From the records that follow, copy every line in which "computer" appears.

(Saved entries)
Content starts
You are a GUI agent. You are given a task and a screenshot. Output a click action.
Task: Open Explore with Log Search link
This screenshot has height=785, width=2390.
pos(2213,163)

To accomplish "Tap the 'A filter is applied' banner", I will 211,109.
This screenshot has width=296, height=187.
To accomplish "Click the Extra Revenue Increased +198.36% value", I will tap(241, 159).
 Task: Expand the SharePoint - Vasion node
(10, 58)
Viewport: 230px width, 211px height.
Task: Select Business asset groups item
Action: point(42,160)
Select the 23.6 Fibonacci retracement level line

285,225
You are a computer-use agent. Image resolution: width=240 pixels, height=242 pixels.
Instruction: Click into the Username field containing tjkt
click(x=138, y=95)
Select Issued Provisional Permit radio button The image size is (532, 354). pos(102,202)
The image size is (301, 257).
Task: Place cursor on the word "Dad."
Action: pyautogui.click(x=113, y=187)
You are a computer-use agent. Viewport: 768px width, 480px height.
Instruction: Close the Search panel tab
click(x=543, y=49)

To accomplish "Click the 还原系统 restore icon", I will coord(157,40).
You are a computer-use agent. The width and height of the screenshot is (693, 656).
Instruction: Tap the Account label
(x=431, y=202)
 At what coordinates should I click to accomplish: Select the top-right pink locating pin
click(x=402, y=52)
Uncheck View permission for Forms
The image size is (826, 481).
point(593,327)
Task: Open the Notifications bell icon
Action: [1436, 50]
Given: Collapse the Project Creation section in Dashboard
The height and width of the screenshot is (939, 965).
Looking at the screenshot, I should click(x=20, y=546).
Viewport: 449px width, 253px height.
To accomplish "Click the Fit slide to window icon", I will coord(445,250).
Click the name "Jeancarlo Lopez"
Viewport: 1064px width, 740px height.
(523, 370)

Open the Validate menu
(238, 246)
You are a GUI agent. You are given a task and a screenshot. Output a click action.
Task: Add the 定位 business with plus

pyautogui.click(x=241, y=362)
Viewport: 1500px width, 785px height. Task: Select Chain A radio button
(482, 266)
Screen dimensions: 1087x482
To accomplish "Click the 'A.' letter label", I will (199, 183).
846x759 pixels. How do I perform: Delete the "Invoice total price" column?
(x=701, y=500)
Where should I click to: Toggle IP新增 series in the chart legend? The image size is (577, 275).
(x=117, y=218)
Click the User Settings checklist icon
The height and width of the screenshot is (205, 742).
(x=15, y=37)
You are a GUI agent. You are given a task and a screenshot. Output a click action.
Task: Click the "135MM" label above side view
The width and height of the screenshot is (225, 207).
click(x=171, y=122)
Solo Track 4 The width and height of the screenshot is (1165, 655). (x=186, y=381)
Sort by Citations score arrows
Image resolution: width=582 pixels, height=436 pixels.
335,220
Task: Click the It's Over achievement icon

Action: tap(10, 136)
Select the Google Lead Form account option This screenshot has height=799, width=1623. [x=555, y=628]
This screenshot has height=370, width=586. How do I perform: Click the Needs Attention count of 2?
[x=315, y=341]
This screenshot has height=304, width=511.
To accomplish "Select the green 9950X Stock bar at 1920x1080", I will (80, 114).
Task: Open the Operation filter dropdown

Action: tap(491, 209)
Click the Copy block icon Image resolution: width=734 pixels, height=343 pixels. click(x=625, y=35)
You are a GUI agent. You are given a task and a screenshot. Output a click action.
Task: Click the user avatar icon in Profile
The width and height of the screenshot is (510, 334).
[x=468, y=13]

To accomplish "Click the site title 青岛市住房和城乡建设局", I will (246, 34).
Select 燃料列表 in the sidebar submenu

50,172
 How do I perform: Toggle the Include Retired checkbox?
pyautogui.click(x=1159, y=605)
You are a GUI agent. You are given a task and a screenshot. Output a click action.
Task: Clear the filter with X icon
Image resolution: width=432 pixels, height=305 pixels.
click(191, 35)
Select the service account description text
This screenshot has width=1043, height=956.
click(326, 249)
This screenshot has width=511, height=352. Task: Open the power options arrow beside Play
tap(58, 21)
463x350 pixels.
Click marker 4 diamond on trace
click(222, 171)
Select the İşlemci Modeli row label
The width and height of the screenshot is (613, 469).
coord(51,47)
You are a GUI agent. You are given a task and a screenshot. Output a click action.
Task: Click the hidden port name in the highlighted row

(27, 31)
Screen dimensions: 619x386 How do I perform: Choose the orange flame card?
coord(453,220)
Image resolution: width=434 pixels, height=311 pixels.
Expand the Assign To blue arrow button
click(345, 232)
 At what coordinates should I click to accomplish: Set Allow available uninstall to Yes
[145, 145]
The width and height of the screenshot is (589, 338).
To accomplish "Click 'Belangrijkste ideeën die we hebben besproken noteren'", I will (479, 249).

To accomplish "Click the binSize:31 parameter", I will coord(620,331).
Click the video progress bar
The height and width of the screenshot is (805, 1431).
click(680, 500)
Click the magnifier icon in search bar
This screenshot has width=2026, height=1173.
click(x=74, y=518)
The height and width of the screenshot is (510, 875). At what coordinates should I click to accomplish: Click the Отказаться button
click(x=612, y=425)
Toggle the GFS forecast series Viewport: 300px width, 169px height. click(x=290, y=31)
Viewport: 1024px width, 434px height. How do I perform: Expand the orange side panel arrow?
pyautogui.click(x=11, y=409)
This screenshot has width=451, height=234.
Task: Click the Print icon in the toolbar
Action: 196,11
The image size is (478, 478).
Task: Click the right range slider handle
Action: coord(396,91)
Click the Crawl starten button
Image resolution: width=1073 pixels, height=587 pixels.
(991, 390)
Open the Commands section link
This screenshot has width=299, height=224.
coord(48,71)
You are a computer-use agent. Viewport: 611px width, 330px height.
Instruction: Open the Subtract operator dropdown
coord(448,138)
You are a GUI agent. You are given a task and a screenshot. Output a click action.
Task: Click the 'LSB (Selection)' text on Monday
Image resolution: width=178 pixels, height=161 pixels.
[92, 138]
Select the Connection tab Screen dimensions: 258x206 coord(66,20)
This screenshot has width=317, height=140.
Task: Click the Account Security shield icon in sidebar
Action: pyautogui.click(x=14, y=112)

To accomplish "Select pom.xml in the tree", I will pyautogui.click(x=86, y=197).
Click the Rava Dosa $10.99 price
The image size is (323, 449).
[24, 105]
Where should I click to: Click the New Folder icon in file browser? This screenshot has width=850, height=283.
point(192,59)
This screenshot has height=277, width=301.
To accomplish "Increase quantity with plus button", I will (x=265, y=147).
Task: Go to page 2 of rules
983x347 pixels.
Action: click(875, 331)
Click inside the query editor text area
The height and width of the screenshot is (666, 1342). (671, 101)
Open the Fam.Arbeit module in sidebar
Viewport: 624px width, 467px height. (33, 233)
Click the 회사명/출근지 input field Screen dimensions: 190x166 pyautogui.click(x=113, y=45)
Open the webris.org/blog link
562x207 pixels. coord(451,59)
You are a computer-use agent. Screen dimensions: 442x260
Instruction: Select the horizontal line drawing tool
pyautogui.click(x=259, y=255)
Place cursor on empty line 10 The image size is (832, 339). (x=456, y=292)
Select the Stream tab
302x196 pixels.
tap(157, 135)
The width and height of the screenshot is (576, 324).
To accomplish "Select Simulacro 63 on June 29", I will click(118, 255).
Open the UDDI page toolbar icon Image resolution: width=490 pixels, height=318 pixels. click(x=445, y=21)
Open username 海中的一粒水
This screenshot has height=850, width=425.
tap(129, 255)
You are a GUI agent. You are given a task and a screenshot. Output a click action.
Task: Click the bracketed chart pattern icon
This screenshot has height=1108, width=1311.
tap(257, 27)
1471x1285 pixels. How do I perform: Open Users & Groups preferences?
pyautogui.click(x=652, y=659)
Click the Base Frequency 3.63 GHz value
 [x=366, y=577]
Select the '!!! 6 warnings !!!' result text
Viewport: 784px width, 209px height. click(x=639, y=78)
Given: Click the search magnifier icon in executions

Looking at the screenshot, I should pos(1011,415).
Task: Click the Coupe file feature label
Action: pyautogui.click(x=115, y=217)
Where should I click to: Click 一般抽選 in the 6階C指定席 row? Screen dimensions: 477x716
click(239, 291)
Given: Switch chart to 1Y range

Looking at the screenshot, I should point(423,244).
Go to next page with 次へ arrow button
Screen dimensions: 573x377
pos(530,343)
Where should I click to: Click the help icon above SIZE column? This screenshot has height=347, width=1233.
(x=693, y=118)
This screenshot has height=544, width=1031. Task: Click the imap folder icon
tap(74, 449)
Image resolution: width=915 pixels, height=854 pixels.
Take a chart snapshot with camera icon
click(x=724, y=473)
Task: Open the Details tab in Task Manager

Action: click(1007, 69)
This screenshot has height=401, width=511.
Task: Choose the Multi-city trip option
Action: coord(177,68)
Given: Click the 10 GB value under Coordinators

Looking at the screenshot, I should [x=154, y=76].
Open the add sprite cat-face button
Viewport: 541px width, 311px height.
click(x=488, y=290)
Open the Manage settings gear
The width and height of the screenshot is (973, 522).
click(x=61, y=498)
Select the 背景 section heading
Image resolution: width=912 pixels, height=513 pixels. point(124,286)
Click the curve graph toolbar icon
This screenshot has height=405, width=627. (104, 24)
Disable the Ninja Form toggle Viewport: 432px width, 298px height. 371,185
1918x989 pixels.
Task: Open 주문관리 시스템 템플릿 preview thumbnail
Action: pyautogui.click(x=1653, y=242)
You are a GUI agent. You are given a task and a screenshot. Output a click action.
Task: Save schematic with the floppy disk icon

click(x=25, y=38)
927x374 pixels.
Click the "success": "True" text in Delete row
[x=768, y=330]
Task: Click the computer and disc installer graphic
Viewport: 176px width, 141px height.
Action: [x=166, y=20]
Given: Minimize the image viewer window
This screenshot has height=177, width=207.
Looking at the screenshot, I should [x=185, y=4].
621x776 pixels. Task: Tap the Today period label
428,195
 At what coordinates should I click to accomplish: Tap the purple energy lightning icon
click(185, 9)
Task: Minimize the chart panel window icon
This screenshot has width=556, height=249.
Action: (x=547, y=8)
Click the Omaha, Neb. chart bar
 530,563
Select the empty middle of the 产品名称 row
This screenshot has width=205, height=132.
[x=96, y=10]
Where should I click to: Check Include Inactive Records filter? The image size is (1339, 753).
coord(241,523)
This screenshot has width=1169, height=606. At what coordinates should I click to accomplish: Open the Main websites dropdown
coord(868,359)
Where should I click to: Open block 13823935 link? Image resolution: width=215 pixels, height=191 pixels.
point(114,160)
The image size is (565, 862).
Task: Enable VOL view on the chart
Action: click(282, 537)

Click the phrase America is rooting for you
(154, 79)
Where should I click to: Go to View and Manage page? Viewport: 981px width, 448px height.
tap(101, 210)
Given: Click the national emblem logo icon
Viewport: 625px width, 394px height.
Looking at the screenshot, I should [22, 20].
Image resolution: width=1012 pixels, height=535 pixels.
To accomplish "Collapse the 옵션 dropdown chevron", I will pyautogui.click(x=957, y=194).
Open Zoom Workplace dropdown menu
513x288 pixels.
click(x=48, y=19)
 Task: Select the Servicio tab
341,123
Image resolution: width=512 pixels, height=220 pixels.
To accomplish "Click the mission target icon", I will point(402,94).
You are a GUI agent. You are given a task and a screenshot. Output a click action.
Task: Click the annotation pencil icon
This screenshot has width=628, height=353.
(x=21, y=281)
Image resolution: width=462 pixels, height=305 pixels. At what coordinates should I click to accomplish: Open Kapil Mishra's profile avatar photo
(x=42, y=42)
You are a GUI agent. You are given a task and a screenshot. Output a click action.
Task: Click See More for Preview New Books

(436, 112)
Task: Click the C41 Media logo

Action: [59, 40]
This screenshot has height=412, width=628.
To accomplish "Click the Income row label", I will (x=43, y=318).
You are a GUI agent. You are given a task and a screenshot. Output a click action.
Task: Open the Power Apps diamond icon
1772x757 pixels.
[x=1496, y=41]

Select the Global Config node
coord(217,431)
Content ends
Response area:
You are a computer-use agent. Image resolution: width=240 pixels, height=242 pixels.
You are a computer-use agent. Viewport: 768px width, 480px height.
You are a computer-use agent. The width and height of the screenshot is (693, 656).
You are a computer-use agent. Viewport: 611px width, 330px height.
You are a computer-use agent. Screen dimensions: 442x260
Task: Click the computer and disc installer graphic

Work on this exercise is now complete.